EAU: calendrier respecté pratiquement à la lettre

Les Émirats arabes unis (EAU) ont construit leurs quatre premières tranches nucléaires sur le site de Barakah en huit ans chacune grâce à une planification méticuleuse et au savoir-faire d’autres pays. D’autres tranches devraient suivre.

19 avr. 2024
Abu Dhabi
Pour faire face à la croissance fulgurante de leurs besoins en électricité, les Émirats arabes unis (ici Abu Dhabi) misent notamment sur l’énergie nucléaire.
Source: Martin Lewison/Flickr

Alors que les récents projets de construction de l’industrie nucléaire occidentale ont fait parler d’eux à plusieurs reprises en raison de retards et de dépassements budgétaires, les nouveaux venus dans le nucléaire que sont les EAU développent cette technologie à un rythme soutenu. La première des quatre tranches du site de Barakah a été mise en service en 2020, huit ans après le coulage du premier béton, et Barakah 4, la dernière, a divergé le 1er mars 2024.

Le programme nucléaire des EAU
Le projet est né en 2003 avec la ratification par les EAU d’un accord de garanties avec l’Agence internationale de l’énergie atomique (AIEA). À l’été 2008, le pays a nommé un ambassadeur auprès de cette organisation. En avril de la même année, il a publié une stratégie générale sur l’énergie nucléaire dans laquelle il prévoyait une forte augmentation de ses besoins en capacités de production d’électricité, s’attendant à ce qu’ils passent de 15,5 GW en 2008 à plus de 40 GW en 2020. Ce document jugeait le charbon importé trop polluant et pas assez sûr, et estimait que les énergies renouvelables ne pourraient pas couvrir plus de 6 à 7% des besoins à l’horizon 2020. En revanche, il qualifiait l’énergie nucléaire «d’option éprouvée, prometteuse sur le plan environnemental et compétitive sur le plan commercial, qui pourrait contribuer de manière significative à l’approvisionnement de base des EAU et à leur sécurité énergétique future».
○ ○ ○ ○
(Tâches à réaliser)
- 1) Relevez toutes les années distinctes mentionnées dans l'article sur le nucléaire aux Émirats arabes unis.
- 2) Rédigez la suite de l'article sur le nucléaire aux Émirats arabes unis, à partir de sa dernière phrase.
Les lignes qui suivent forment un matériau distinct de l'article.

(Extraits de données)
○ ○ ○ ○
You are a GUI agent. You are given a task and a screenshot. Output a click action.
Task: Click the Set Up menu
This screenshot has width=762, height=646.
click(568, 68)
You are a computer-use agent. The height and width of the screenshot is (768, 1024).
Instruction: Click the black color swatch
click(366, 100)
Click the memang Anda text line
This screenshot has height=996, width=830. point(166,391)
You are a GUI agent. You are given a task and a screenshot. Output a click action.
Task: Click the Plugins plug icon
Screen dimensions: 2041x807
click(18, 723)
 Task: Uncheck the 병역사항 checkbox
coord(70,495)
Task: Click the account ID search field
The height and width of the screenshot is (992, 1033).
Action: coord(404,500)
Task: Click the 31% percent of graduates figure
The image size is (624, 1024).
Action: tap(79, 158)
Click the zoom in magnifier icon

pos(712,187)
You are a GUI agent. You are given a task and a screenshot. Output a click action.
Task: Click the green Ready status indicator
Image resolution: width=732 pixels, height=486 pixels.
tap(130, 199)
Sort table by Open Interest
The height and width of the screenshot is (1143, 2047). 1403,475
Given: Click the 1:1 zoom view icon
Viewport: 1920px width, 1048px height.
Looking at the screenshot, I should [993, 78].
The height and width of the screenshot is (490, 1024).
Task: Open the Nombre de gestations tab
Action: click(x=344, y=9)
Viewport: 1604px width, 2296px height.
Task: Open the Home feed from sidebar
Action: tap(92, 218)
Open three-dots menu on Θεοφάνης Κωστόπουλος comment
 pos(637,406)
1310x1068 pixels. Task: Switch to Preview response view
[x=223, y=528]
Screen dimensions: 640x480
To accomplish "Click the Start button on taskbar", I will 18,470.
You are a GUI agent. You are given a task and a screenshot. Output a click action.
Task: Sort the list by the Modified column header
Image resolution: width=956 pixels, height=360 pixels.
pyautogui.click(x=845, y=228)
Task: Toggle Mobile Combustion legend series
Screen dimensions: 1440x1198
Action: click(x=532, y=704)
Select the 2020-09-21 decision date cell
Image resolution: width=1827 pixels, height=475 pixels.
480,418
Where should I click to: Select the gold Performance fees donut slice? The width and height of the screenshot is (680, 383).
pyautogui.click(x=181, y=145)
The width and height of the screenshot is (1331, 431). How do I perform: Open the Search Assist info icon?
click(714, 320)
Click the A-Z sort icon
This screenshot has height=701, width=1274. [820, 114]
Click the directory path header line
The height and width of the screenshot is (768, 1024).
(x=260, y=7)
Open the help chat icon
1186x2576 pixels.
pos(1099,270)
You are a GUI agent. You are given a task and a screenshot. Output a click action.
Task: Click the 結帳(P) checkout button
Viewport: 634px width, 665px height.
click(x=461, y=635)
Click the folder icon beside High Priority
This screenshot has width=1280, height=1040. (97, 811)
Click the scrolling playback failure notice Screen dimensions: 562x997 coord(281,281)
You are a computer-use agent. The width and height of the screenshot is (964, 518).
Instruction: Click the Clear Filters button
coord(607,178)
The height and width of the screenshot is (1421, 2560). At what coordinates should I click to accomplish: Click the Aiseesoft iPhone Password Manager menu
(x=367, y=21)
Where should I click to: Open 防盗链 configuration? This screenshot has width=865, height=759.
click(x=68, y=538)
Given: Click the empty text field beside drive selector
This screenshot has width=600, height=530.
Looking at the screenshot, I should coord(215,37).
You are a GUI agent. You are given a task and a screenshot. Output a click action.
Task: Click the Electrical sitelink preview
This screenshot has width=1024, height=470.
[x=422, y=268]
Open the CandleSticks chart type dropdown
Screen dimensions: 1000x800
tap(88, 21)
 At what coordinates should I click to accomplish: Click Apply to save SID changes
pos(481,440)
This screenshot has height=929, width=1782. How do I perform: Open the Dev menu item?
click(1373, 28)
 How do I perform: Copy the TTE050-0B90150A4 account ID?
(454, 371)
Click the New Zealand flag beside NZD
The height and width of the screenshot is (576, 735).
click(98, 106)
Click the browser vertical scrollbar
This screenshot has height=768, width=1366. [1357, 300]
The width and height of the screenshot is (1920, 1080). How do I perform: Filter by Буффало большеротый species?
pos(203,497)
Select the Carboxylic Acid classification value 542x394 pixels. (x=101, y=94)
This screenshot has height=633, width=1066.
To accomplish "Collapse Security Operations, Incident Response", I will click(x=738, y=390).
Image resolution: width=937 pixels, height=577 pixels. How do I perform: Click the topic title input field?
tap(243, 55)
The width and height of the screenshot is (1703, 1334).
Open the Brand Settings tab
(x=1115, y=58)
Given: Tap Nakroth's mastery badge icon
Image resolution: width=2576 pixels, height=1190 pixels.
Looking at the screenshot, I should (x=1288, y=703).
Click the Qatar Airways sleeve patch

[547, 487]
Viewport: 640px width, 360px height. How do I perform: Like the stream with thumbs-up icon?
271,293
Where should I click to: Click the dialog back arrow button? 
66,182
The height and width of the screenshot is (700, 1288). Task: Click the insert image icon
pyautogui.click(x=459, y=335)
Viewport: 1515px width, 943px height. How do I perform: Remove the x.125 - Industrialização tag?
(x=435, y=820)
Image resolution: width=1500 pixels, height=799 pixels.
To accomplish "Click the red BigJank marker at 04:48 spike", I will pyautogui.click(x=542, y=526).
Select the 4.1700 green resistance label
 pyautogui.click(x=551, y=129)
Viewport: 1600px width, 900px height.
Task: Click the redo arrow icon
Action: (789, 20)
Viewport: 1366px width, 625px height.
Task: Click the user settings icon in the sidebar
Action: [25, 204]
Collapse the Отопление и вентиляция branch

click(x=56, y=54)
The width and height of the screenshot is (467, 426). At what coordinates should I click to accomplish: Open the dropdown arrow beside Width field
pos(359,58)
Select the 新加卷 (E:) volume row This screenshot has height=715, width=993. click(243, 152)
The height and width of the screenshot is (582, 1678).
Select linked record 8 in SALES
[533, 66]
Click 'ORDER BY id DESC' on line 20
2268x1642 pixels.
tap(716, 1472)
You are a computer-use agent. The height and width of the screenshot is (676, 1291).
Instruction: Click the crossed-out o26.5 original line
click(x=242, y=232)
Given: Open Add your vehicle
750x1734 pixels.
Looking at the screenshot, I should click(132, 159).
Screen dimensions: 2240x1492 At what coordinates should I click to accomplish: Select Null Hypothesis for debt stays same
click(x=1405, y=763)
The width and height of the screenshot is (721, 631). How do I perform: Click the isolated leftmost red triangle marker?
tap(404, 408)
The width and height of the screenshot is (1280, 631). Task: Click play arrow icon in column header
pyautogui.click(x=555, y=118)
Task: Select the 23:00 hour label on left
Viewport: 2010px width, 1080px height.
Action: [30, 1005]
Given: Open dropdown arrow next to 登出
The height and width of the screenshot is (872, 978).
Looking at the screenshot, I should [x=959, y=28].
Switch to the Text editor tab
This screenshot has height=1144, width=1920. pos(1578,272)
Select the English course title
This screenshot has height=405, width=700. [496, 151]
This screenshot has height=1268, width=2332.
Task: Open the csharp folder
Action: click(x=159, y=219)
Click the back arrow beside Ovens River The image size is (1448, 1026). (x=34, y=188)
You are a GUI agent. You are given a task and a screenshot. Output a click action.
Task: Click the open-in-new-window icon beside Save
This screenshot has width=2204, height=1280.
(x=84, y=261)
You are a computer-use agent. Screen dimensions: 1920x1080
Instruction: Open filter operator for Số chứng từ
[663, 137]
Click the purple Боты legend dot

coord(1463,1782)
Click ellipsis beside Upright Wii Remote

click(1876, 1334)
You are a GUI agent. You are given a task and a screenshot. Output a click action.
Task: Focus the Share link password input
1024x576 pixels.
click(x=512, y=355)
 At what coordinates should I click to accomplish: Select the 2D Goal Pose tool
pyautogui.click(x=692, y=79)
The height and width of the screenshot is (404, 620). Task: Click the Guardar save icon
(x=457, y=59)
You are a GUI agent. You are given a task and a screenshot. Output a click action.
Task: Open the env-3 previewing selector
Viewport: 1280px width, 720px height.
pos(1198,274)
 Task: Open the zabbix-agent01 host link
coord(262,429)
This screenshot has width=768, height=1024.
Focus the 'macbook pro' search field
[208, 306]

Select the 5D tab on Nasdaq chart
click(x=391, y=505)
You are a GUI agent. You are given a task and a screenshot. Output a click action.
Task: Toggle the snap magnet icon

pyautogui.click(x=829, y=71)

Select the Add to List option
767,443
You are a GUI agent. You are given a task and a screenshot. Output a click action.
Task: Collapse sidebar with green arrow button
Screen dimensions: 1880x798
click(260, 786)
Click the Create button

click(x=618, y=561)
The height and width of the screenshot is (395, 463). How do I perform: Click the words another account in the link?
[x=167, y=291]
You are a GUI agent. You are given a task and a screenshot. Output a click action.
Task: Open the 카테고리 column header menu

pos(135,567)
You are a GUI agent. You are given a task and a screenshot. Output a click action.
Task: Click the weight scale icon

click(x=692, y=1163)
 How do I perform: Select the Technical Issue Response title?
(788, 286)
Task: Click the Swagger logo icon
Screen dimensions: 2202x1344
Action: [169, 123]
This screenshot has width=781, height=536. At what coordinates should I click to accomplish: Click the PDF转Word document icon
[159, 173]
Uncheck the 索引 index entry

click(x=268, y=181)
○ ○ ○ ○
(Réponses)
- 1) 2003, 2008, 2020, 2024

- 2)
La publication de la stratégie a été suivie par la mise en place d’un cadre juridique et par le choix du site, qui s’est porté sur Barakah, à 250 km à l’ouest de la ville d’Abu Dhabi. Fondée en 2009, l’Emirates Nuclear Energy Corporation (ENEC) a joué le rôle de propriétaire et de preneur de licence. À l’été 2009, ENEC avait reçu des offres de trois des neuf fabricants de réacteurs initialement invités à soumissionner: le Français Areva, qui proposait l’EPR avec Suez et Total, l’Américain GE Hitachi Nuclear Energy (GEH), qui proposait l’ABWR, et un consortium sud-coréen, qui proposait l’APR1400. En décembre 2009, ENEC a annoncé qu’elle avait choisi le consortium dirigé par Korea Electric Power Corporation (Kepco) pour construire quatre réacteurs APR1400. Kepco a par la suite indiqué que si le choix s’était porté sur elle dans un contexte d’intense concurrence, c’est parce qu’elle avait démontré qu’elle offrait le facteur de capacité le plus élevé, les coûts de construction les plus bas et la durée de construction la plus courte. Les EAU partaient alors du principe que les quatre tranches nucléaires de Barakah assureraient 25% de leur production d’électricité à un quart du coût de celle issue du gaz.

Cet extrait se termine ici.